#### Текст

Илья Глазунов загорелся идеей возрождения России без постороннего влияния. Он родился в Петербурге-Ленинграде, воспитан был на лучших образцах классического искусства в школе и институте, где об иконах речь шла мимоходом и впопыхах. Идея эта пришла к нему первому среди шестидесятников, вступивших в жизнь вместе с ним после XX съезда партии. Но у них были другие заботы, их волновали другие темы.
В том году, когда состоялась выставка в ЦДРИ, Евгений Евтушенко, водивший Глазунова к Пастернаку, писал, вспоминая о детстве, подражая лесенке Владимира Маяковского:
Марксистом, в сущности, оставался поэт почти всю жизнь, как Андрей Вознесенский. Один сочинял стихи о Революции, о партийном билете, другой воспевал Ленина, его революционный удар.
С вдохновением вполне натуральным воспевал «озорную» революцию потомок православного священника. Эти дети XX съезда партии мечтали о социализме с человеческим лицом, о возможности выставляться и публиковаться без гнета цензуры, о поездках за границу. Они нисколько не подвергали сомнению истинность пути, которым пошла Россия в 1917 году, лишь стремились, чтобы этот путь больше не сопровождался репрессиями, арестами, расстрелами.
По просьбе Андрея Вознесенского Илья Глазунов нарисовал его графический портрет для вышедшего во Владимире сборника стихов поэта под названием «Мозаика»; у библиофилов он, конечно, хранится…
Сойдясь в Москве с будущими, по словам Андрея Вознесенского, прорабами перестройки, прорабами духа, Глазунов тогда же начал расходиться с ними в разные стороны, мечтая о России другой, не советской с человеческим лицом. Этот образ конкретизировался у него с годами в путешествиях по русским городам и селам, при чтении книг, за которые грозила тюрьма, в беседах с людьми, потерпевшими в 1917 году поражение в борьбе с большевиками.

########
#### Выборка данных

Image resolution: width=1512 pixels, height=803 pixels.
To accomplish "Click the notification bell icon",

########
#### Выборка данных

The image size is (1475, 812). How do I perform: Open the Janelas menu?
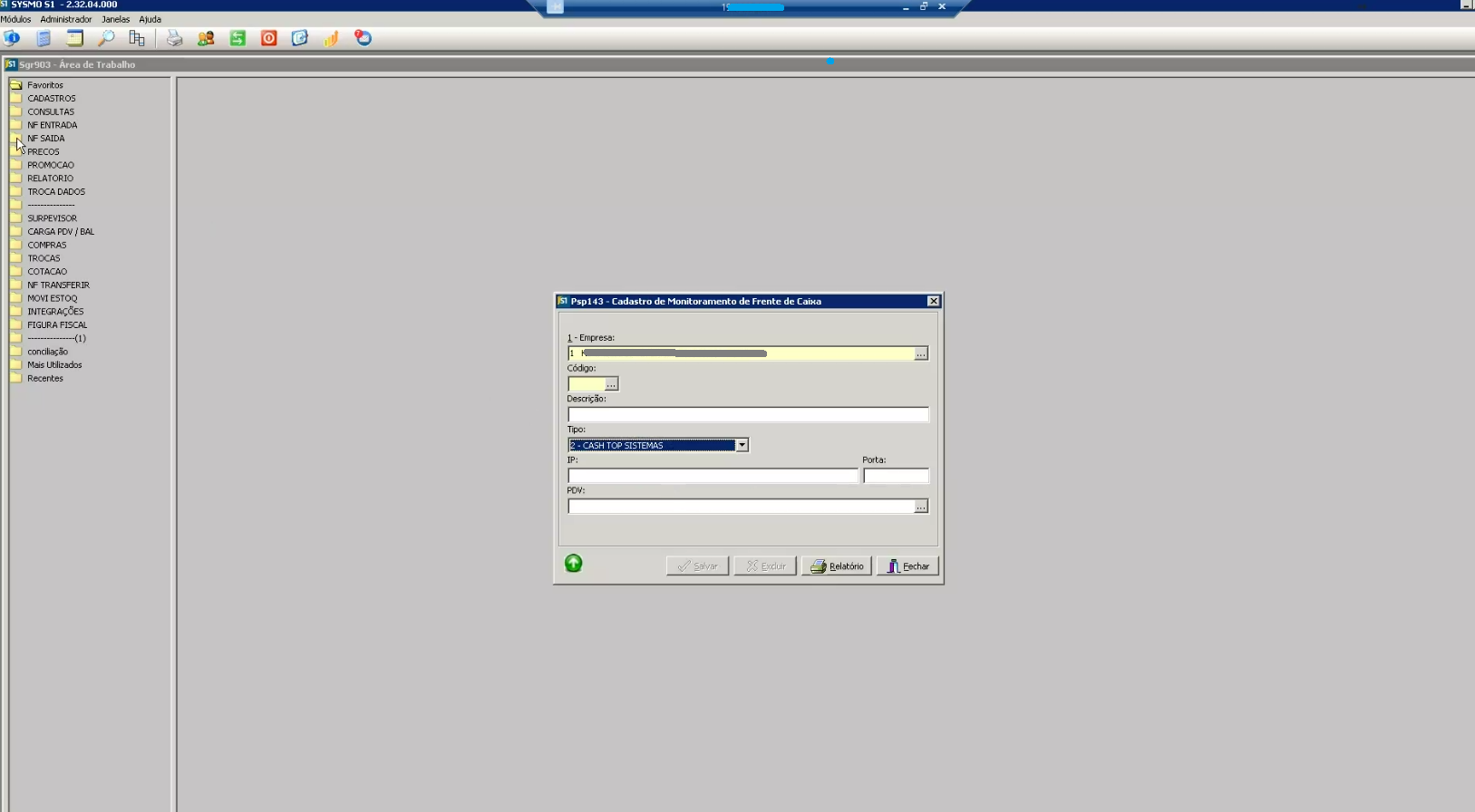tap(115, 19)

########

Задания к упражнению:
A – Пожалуйста, перескажи короче абзац текста об Илье Глазунове, начинающийся словами «Сойдясь в Москве», сохранив его главные факты.
B – Верни дословно отрывок из текста об Илье Глазунове, начиная с «Илья Глазунов загорелся» и продолжая до «волновали другие темы.».
C – Продолжи текст об Илье Глазунове после его последнего предложения.
Записи никак не связаны с текстом об Илье Глазунове.

Ответы:
A – В Москве Глазунов сблизился с теми, кого Андрей Вознесенский называл прорабами перестройки и прорабами духа, но вскоре стал расходиться с ними. Он мечтал о другой, не советской России. Со временем этот образ складывался у него в поездках по русским городам и селам, при чтении книг, за которые грозила тюрьма, и в беседах с людьми, проигравшими большевикам в 1917 году.

B –
Илья Глазунов загорелся идеей возрождения России без постороннего влияния. Он родился в Петербурге-Ленинграде, воспитан был на лучших образцах классического искусства в школе и институте, где об иконах речь шла мимоходом и впопыхах. Идея эта пришла к нему первому среди шестидесятников, вступивших в жизнь вместе с ним после XX съезда партии. Но у них были другие заботы, их волновали другие темы.

C –
* * *
Первым лицом в этом ряду называю Василия Витальевича Шульгина. В изданном в 1976 году шестнадцатом томе «Советской исторической энциклопедии» он характеризуется русским политическим деятелем, публицистом, из дворян Волынской губернии, одним из депутатов Государственной думы, который принял отречение последнего российского императора Николая II. Как положено, в энциклопедии указан год рождения 1878-й. Но год смерти не обозначен, потому что он умер как раз в том году, когда вышел этот том, прожив без двух годов сто лет! Одним из тех, кто поспешил из Москвы во Владимир на похороны старца, был Илья Глазунов с женой Ниночкой.
В древнем Владимире, куда они ездили, чтобы повидать фрески Андрея Рублева в Успенском соборе, произошла случайная встреча с Шульгиным, никем не устраиваемая. Как мы знаем, художник с юношеских лет обращает пристальное внимание не только на красивых женщин, но и на бородатых стариков, многие из которых живут на его портретах со времен обучения в школе. На вокзале бросился в глаза моложавый старик с ухоженной бородой и молодыми умными глазами.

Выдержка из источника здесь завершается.